I know I'm not Colin, but no... not on a regular basis... they're deep fat fried, which means that they're full of fat. Not good. However chicken is a Good Thing - it just depends on how you cook it.

I have a suggestion - why don't you start a thread asking us to list what we eat on a typical day, or during a week? That way you'd have an idea of typical diets - which are pretty varied. 

Random idea, may not be helpful, I don't know.


----------



## Rhythm Thief (21 Jun 2011)

I'd go with what Colin says. If you're going to try chicken (and you should, when you're ready), go out and buy free range breast meat from a good butchers, or failing that from the expensive bit of Sainsbury's. KFC is - how can I put this? - horrible.


----------



## ColinJ (21 Jun 2011)

fimm said:


> I have a suggestion - why don't you start a thread asking us to list what we eat on a typical day, or during a week? That way you'd have an idea of typical diets - which are pretty varied.


The only trouble with that is that the majority of adults in this country are overweight, eat poor diets and have resultant health issues!


----------



## potsy (21 Jun 2011)

ColinJ said:


> The only trouble with that is that the majority of adults in this country are overweight, eat poor diets and have resultant health issues!





You might as well go for my kebab suggestion if you are looking at KFC Gaz, what could be better than a large slab of unidentified meat cooked in the window of a chip shop, sliced, put on some nan bread with a token bit of salad thrown on top and smothered in chilli or tomato sauce


----------



## fimm (21 Jun 2011)

ColinJ said:


> The only trouble with that is that the majority of adults in this country are overweight, eat poor diets and have resultant health issues!

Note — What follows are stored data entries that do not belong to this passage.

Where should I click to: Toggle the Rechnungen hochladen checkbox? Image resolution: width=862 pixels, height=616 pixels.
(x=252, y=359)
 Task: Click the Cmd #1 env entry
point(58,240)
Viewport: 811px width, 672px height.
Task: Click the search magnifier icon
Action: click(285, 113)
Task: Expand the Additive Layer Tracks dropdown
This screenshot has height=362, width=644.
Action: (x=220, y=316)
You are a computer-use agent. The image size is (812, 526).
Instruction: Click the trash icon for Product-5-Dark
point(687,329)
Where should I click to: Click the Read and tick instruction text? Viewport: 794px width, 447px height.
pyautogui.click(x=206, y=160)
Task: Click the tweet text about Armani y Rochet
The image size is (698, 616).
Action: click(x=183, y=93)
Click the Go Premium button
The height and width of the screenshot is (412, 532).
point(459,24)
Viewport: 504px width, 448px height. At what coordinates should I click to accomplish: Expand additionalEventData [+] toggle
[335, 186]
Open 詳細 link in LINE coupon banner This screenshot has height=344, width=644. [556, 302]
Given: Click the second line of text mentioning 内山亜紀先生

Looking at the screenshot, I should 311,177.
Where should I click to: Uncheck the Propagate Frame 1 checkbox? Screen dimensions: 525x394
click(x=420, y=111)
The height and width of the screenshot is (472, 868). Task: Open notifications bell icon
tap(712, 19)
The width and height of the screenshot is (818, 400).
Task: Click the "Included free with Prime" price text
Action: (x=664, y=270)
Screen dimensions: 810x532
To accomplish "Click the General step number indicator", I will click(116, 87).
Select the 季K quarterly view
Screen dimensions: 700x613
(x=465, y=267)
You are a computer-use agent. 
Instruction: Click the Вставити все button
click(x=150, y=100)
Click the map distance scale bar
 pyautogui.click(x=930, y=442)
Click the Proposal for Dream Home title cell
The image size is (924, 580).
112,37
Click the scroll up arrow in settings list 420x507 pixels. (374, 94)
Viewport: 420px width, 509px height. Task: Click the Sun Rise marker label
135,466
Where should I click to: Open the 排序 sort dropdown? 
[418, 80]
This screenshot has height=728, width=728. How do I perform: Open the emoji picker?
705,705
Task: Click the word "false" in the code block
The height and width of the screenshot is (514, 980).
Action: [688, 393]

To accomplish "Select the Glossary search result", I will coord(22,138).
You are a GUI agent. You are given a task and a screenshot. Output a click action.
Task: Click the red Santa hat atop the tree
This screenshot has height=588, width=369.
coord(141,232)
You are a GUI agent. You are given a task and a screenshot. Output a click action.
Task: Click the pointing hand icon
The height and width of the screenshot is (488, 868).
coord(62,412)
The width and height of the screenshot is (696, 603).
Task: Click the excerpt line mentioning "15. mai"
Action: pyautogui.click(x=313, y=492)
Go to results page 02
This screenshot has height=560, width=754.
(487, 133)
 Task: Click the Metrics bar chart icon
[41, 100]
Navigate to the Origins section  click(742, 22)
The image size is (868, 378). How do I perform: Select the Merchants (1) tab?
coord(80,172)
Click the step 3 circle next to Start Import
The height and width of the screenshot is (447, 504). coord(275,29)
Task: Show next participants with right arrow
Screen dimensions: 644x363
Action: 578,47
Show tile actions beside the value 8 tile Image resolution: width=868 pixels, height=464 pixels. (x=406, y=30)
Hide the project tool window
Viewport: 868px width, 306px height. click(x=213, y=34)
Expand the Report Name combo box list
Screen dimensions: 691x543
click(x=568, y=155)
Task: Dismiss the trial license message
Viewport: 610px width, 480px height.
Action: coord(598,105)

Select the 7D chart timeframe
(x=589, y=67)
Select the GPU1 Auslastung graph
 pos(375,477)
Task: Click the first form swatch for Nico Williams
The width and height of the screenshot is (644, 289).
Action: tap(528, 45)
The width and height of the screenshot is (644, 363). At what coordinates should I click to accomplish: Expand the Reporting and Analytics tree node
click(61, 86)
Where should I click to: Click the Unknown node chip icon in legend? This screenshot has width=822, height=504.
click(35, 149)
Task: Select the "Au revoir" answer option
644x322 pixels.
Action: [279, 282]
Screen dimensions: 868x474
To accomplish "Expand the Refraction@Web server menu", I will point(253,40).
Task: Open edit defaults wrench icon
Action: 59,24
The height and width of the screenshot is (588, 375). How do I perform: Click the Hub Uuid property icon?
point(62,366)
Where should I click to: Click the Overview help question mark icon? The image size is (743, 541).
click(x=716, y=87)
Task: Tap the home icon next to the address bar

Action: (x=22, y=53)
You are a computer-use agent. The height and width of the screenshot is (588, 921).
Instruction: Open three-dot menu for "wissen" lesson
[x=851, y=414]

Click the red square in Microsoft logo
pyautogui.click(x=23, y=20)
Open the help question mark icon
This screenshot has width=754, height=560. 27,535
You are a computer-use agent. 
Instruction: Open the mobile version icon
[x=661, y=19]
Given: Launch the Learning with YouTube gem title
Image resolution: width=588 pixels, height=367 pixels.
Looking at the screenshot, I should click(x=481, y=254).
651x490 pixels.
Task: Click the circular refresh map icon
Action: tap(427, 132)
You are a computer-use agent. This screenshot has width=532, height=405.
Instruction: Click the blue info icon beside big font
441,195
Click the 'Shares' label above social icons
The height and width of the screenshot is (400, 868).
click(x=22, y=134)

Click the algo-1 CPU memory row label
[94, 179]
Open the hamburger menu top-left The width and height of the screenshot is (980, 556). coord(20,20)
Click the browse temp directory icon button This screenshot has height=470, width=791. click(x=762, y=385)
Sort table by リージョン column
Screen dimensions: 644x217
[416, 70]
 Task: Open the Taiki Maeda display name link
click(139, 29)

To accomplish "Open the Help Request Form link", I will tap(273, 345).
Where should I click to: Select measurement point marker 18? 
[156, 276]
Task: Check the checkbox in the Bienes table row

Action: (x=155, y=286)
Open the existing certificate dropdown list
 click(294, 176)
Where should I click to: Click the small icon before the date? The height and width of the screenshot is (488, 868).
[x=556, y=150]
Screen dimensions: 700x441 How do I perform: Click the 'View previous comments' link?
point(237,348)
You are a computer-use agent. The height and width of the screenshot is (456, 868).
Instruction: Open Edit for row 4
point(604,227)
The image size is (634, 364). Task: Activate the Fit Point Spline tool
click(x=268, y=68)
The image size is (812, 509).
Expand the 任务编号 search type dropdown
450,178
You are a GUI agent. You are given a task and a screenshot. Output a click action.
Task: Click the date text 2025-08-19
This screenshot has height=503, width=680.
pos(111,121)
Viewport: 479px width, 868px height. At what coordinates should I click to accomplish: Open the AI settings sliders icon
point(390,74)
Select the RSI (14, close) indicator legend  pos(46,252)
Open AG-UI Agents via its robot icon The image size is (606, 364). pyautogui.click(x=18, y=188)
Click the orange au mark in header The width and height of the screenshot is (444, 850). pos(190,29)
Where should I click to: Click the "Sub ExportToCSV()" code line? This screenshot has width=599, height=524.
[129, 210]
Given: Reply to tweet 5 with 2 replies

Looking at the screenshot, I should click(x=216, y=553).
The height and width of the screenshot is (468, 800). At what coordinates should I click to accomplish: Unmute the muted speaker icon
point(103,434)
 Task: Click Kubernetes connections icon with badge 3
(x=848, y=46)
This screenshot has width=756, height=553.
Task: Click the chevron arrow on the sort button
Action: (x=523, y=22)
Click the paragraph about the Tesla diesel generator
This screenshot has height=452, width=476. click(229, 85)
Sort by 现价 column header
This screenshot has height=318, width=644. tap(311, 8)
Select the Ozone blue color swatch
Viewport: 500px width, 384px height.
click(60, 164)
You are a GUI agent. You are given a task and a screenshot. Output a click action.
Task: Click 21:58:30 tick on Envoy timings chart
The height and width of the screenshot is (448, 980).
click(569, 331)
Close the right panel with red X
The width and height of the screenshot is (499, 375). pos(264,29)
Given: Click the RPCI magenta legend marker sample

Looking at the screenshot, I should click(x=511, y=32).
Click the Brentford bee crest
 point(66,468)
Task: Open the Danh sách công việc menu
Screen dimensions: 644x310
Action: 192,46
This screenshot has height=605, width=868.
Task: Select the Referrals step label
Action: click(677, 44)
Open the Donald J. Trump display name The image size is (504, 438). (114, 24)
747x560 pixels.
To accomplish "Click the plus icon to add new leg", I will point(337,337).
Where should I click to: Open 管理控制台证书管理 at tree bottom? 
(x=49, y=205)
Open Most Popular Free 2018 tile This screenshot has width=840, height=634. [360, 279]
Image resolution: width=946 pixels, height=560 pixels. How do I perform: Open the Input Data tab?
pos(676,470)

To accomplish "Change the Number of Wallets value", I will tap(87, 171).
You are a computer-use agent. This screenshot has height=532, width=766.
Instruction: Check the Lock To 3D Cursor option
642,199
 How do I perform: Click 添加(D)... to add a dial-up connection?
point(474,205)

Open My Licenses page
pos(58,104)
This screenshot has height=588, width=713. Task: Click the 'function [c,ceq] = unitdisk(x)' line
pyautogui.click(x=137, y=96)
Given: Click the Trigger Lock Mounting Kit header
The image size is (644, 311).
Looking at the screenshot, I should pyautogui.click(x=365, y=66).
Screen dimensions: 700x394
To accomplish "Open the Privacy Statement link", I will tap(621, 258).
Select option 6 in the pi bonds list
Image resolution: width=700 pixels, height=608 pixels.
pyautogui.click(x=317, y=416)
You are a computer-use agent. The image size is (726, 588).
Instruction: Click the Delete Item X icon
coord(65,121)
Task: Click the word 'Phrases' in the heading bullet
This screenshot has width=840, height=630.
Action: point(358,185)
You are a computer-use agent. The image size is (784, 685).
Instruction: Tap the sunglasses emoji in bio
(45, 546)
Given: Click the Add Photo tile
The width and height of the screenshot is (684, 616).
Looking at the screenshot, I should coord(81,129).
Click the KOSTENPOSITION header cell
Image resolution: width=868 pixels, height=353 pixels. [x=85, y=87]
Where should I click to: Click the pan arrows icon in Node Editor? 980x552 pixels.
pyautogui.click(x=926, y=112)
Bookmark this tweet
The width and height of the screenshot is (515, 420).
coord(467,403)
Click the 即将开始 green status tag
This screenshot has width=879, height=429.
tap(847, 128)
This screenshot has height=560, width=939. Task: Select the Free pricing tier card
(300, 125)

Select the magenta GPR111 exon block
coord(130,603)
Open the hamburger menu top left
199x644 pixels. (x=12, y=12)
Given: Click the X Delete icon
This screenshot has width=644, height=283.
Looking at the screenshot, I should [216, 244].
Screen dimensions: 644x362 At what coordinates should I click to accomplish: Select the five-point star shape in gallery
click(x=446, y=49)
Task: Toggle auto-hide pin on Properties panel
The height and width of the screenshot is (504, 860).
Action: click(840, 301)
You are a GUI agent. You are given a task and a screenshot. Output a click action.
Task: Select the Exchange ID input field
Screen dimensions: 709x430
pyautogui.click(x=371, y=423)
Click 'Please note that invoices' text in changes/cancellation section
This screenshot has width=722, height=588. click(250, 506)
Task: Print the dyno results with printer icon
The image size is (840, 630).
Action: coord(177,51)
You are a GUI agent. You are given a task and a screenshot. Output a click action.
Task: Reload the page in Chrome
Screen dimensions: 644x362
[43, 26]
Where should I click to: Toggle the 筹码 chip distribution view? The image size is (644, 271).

Yes, true. I was working on the assumption that someone who cycles regularly might also have a better diet than average?


----------



## mr Mag00 (21 Jun 2011)

rather than buy breasts of chickens buy whole chickens and learn to portion so much cheaper!


----------



## gb155 (21 Jun 2011)

Fair point

Thought I'd ask as it was suggested that because I love hot/spicy snacks ( those nuts are freaking amazing ) that this might have been something I'd like but I think your train of thought is right tbh


----------



## ColinJ (21 Jun 2011)

gb155 said:


> Fair point
> 
> Thought I'd ask as it was suggested that because I love hot/spicy snacks ( those nuts are freaking amazing ) that this might have been something I'd like but I think your train of thought is right tbh


Look forward to the day when you can tuck into a good home-cooked chicken (or veggie) curry!


----------



## gb155 (21 Jun 2011)

ColinJ said:


> Look forward to the day when you can tuck into a good home-cooked chicken (or veggie) curry!



I do mate , that apple symboled quite a lot today, especially as I had never really been interested in trying one


----------



## smokeysmoo (21 Jun 2011)

FYI, KFC is Halal, I'm not saying that's a bad thing or a good thing, but it's something not everyone is aware of when perhaps they ought to be.


----------



## mr Mag00 (21 Jun 2011)

halal it might be deep fried is still deep fried. my better half she makes very good kfc at home, recipe online somewhere and you can almost oven bake it.


----------



## Fab Foodie (21 Jun 2011)

gbb
DO NOT DO the KFC Hot wings. Whilst I'm of the opinion that it's bad diets rather than bad food that is the problem, the Hot wing (scrummy though it is) is not going to take you far away from crisps.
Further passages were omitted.